#### [TASK REQUIREMENTS]
Your answer should be one number, the count of lines in the listing below containing the word "size".

#### [THE RECORDS]
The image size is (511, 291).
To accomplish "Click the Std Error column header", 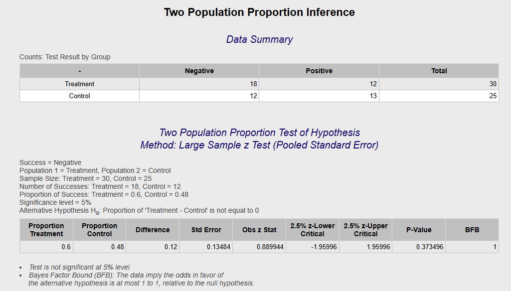I will (x=206, y=230).
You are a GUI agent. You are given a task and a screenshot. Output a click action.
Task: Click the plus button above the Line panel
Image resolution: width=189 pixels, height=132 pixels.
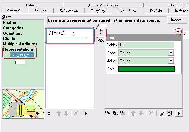point(178,32)
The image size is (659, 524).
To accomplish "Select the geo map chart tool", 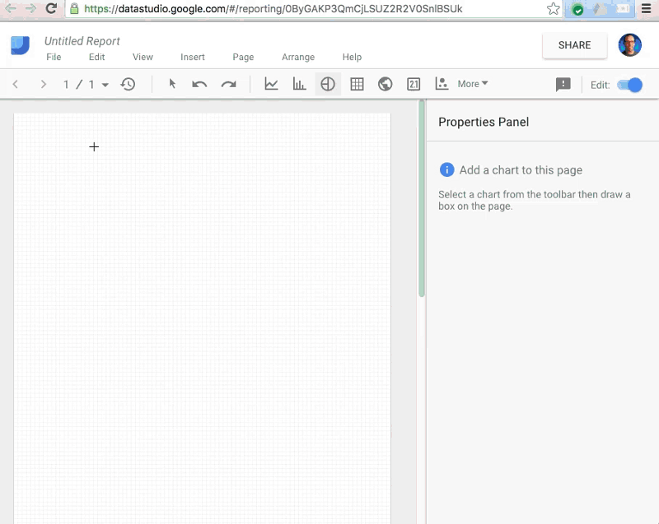I will click(x=385, y=84).
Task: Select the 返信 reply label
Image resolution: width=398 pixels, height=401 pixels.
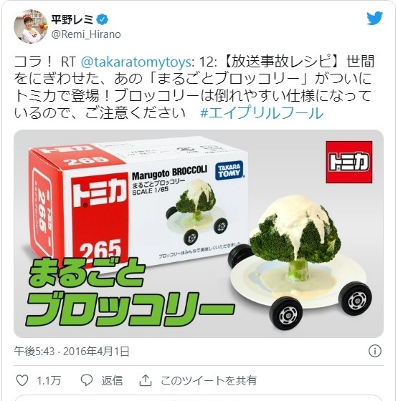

#### [RESPONSE TO THIS EXERCISE]
2